TODO: What are the results you got with your automated ML model? What were the parameters of the model? How could you have improved it?
TODO Remeber to provide screenshots of the RunDetails
widget as well as a screenshot of the best model trained with it's parameters.
The best automl model was a Voting Ensemble with an accuracy score of 95.245% that consisted of 10 different models of varying weights with different parameters. The primary models used within the ensemble were XGBoostClassifiers, LightGBM and RandomForest models with various scaler wrappers.
The final model's accuracy could have been improved by allowing more training time to search for optimal weighted models. Additionally, the class imbalance issue could be addressed to improve the real-world accuracy of the model.
In terms of the most important factors that predict whether or not a person will have a stroke, Age was found to be the most important factor, followed by Average Glucose Levels.
This VotingEnsemble model was registered as a Model in Azure ML and eventually deployed.

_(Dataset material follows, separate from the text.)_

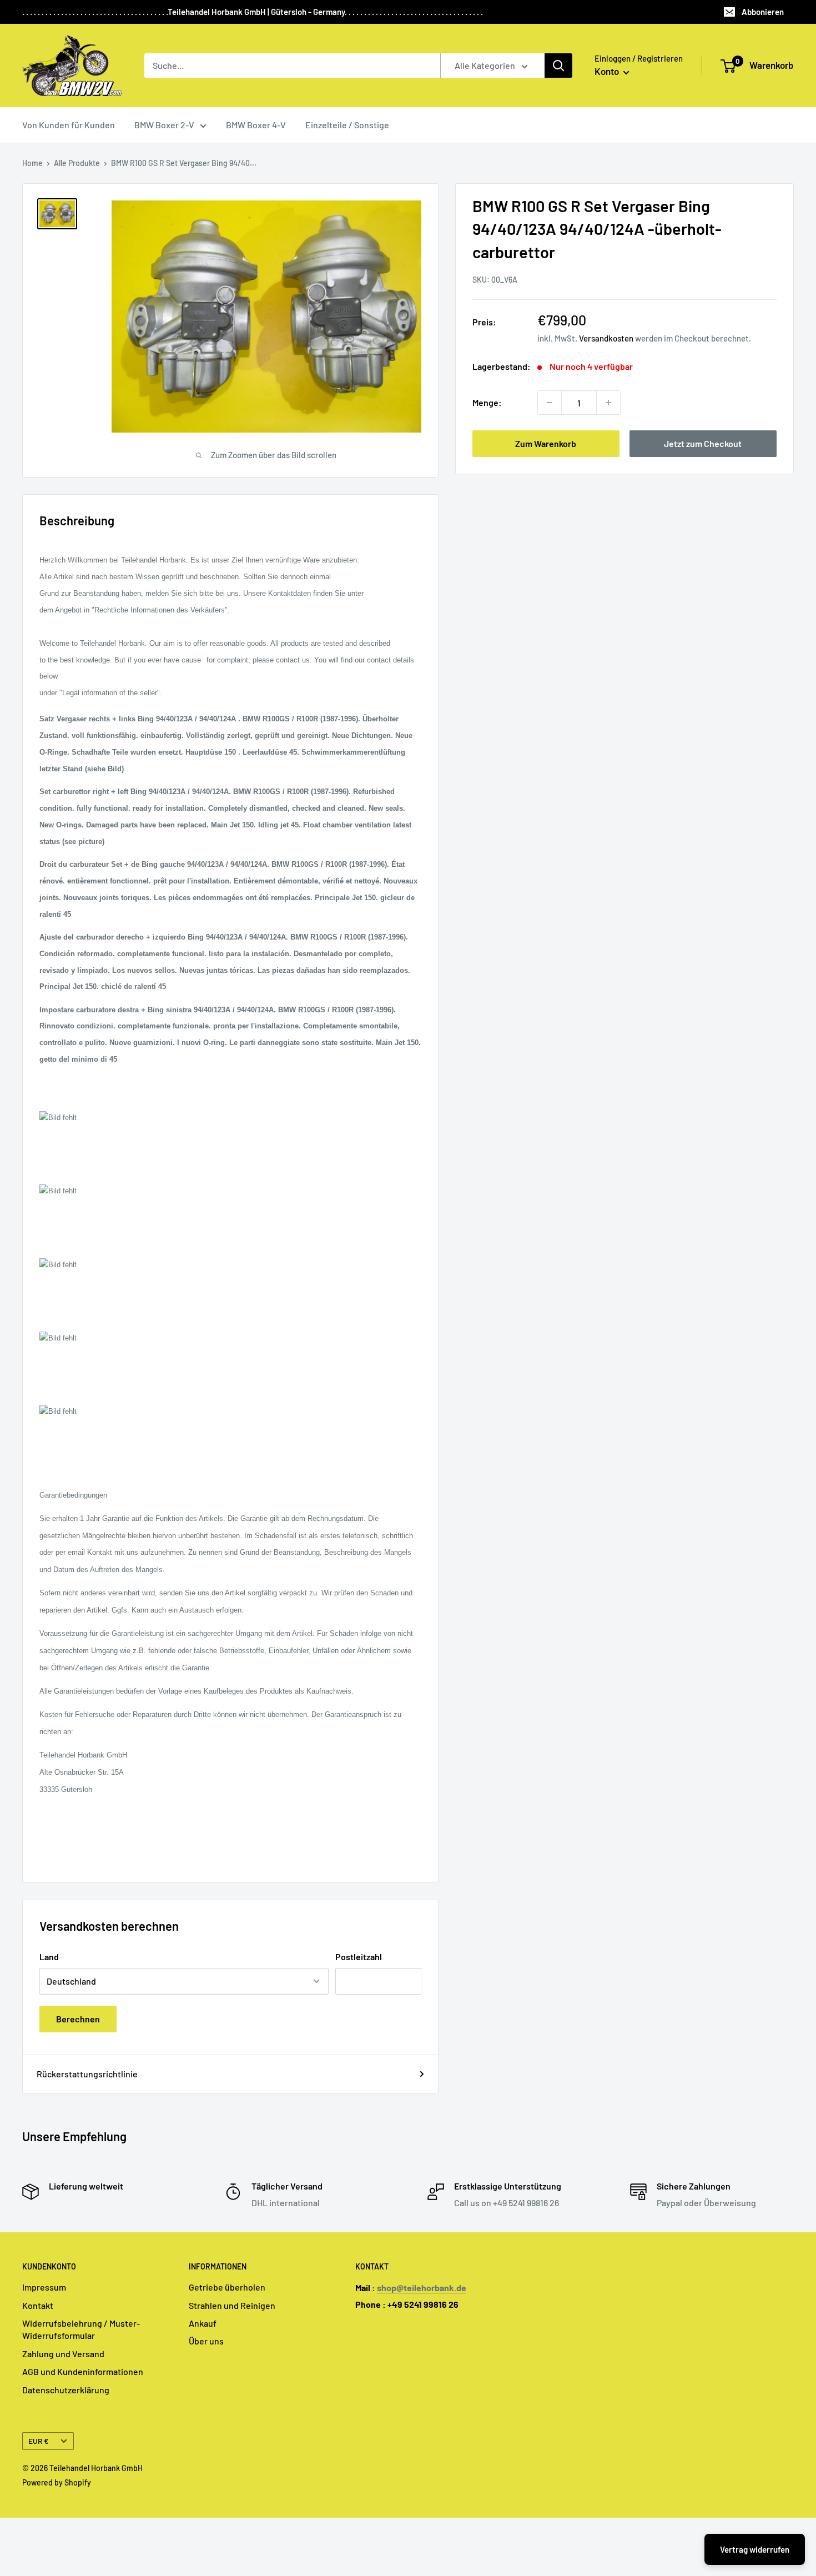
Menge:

Since this task involved binary classification, a Logistic Regression model from the sklearn library was chosen. This model is quick to train and tune and easy to explain while still providing a high level of prediction accuracy.

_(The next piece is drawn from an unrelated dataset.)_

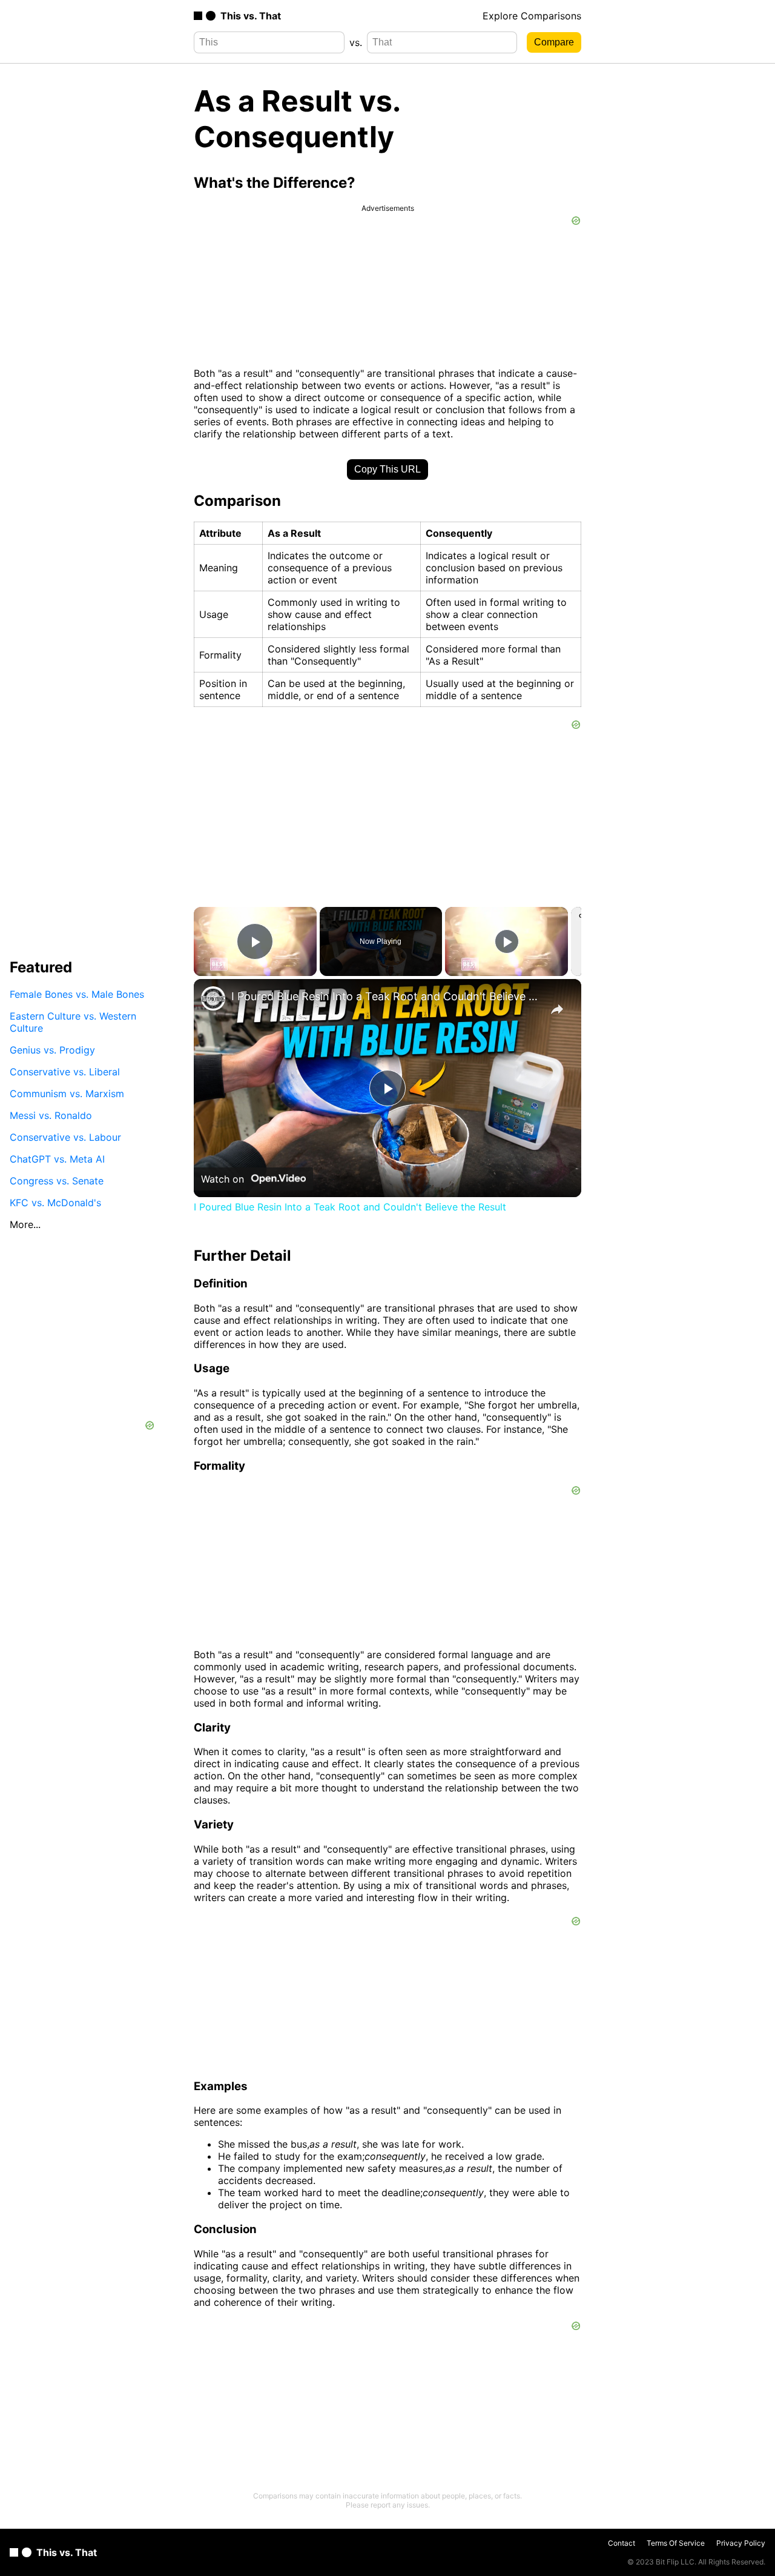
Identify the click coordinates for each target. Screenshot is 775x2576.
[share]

Two hyperparameters were selected for tuning with Azure HyperDrive:
- C (inverse of regularization strength): This parameters determines the degree of regularization and helps to prevent the model from overfitting. Smaller values lead to stronger regularization. The values tried were 0.001,0.01,0.1,1.0,10.0 and 50.0.
- Maximum iterations: It was set to choose from 10 and 25. This parameter defines the maximum number of iterations allowed for the algorithm's solver to converge on a solution.
The RandomParameterSampling method was used to search the hyperparameter grid space. A Bandit early stopping policy was also used to prevent compute resources from being wasted on unnecessary optimization attempts.
The best hyperdrive model had an accuracy of 95.82% and used a C value of 50 (indicating little regularization) and a Max Iterations value of 25. The accuracy of the model could possibly have been improved by increasing the number of Max Iterations and allowing Hyperdrive to test more than 24 models.
The best model was deployed as a webservice with a REST endpoint. The REST endpoint for the model is:
http://1df50e91-db34-42db-ac68-8307731487f8.eastus2.azurecontainer.io/score
The model was deployed using the Python SDK via the following steps:
- Register the best model and provide a name to use in the deployed service.
- Create a Deployment Configuration and Inference Configuration
- Deploy the model as a web service using ACI (Azure Container Instances)
- Send a REST call with JSON-formatted input data to the REST API's scoring URI. Authentication is enabled so the key has to be known in order to use the REST endpoint.
- The deployed model service will respond with a prediction.
A prediction can be generated by passing input as a JSON file to the endpoint. One way to do so is via the endpoint.py file.
The JSON-formatted API request input data should have the following format:
"data": [
{
"gender": "Male",
"age": 67,
"hypertension": "False",
"heart_disease": "True",
"ever_married": "True",
"work_type": "Private",
"Residence_type": "Urban",
"avg_glucose_level": 228.69,
"bmi": 36.6,
"smoking_status": "formerly smoked"
}]
As a final cleanup step, the Python SDK was also used to delete the compute cluster and the deployed model (i.e. service) via these commands:
service.delete()
compute_target.delete()
A screencast walk-through of the model and the deployed service endpoint can be found at this link
In the screencast, you can see that the model has been registered with Azure ML and application insights enabled. Data is sent to the deployed model in two ways. First, by using the endpoint.py script and second by using the Notebook and Python SDK to pass the request to the endpoint. The model responds with Result: False False, indicating that the sample patients' (two of them) whose data was submitted are unlikely to suffer from a stroke.